Christoph von Marschall erklärt, was es mit Englisch als offizieller, nationaler und gemeinsamer Sprache auf sich hat

Es ging hoch her zu abendlicher Stunde. Und am Tag danach rieben sich viele Amerikaner verwundert die Augen: Was hatte der Senat da beschlossen? Man kann nicht mal sicher sein, dass die Senatoren das selbst so genau sagen können. Binnen weniger Minuten hatten sie zwei widersprüchliche Beschlüsse zur Rolle des Englischen in den USA gefasst. Mit 63 zu 34 Stimmen machten sie Englisch zur nationalen Sprache, mit 58 zu 39 zur „gemeinsamen und einigenden“ Sprache. Das Hin und Her zeigt, wie sehr die dynamische Zuwanderung von Hispanics die Gesellschaft aufwühlt. Zur Verwirrung trägt bei: Jedes der beiden Lager wirft den Gegnern skandalöses Verhalten vor, behauptet aber, die eigene Gesetzesversion ändere nichts an der bestehenden Lage. Wenn das stimmt, wozu dann der Beschluss?

Beides sind Ergänzungen zum umstrittenen Zuwanderungsgesetz, auf dessen endgültige Fassung sich der Senat noch mit dem restriktiveren Abgeordnetenhaus einigen muss. Elf bis zwölf Millionen Illegale, vor allem Hispanics aus Mexiko, Mittel- und Südamerika, sind bereits im Land, jedes Jahr kommen 600 000 bis 800 000 dazu. Die Republikaner im Haus wollen sie durch schärfere Grenzkontrollen und Strafen abschrecken, der Senat und Präsident Bush setzen auf die Einbürgerung für alle, die mindestens zwei Jahre da sind. In 20 Jahren werden die Latinos ein Viertel der Bevölkerung stellen und im Süden der USA die Mehrheit.

* * * * * * *

Aufgaben:
A) Geben Sie den Abschnitt der Quelle wörtlich wieder, der mit „Es ging hoch“ beginnt und bis einschließlich „dann der Beschluss?“ reicht.
B) Mit welchem Stimmenverhältnis erklärte der Senat laut der Quelle Englisch zur nationalen Sprache?

Bereitgestellte Daten:
* * * * * * *

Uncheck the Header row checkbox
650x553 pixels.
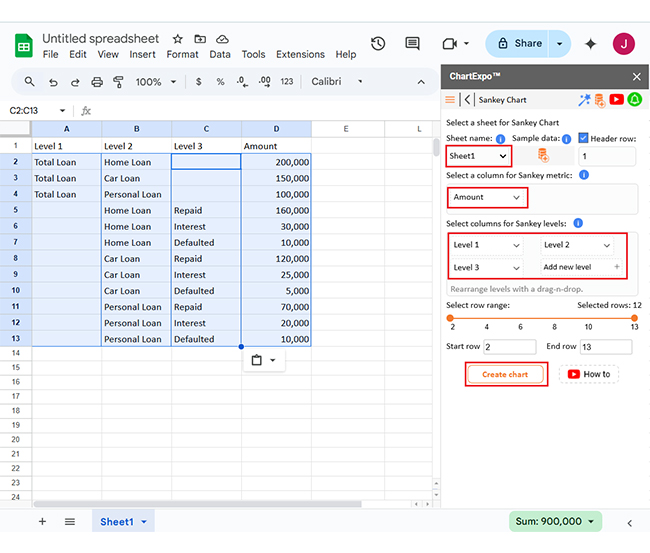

* * * * * * *

Lösungen:
A)
Es ging hoch her zu abendlicher Stunde. Und am Tag danach rieben sich viele Amerikaner verwundert die Augen: Was hatte der Senat da beschlossen? Man kann nicht mal sicher sein, dass die Senatoren das selbst so genau sagen können. Binnen weniger Minuten hatten sie zwei widersprüchliche Beschlüsse zur Rolle des Englischen in den USA gefasst. Mit 63 zu 34 Stimmen machten sie Englisch zur nationalen Sprache, mit 58 zu 39 zur „gemeinsamen und einigenden“ Sprache. Das Hin und Her zeigt, wie sehr die dynamische Zuwanderung von Hispanics die Gesellschaft aufwühlt. Zur Verwirrung trägt bei: Jedes der beiden Lager wirft den Gegnern skandalöses Verhalten vor, behauptet aber, die eigene Gesetzesversion ändere nichts an der bestehenden Lage. Wenn das stimmt, wozu dann der Beschluss?

B) Mit 63 zu 34 Stimmen.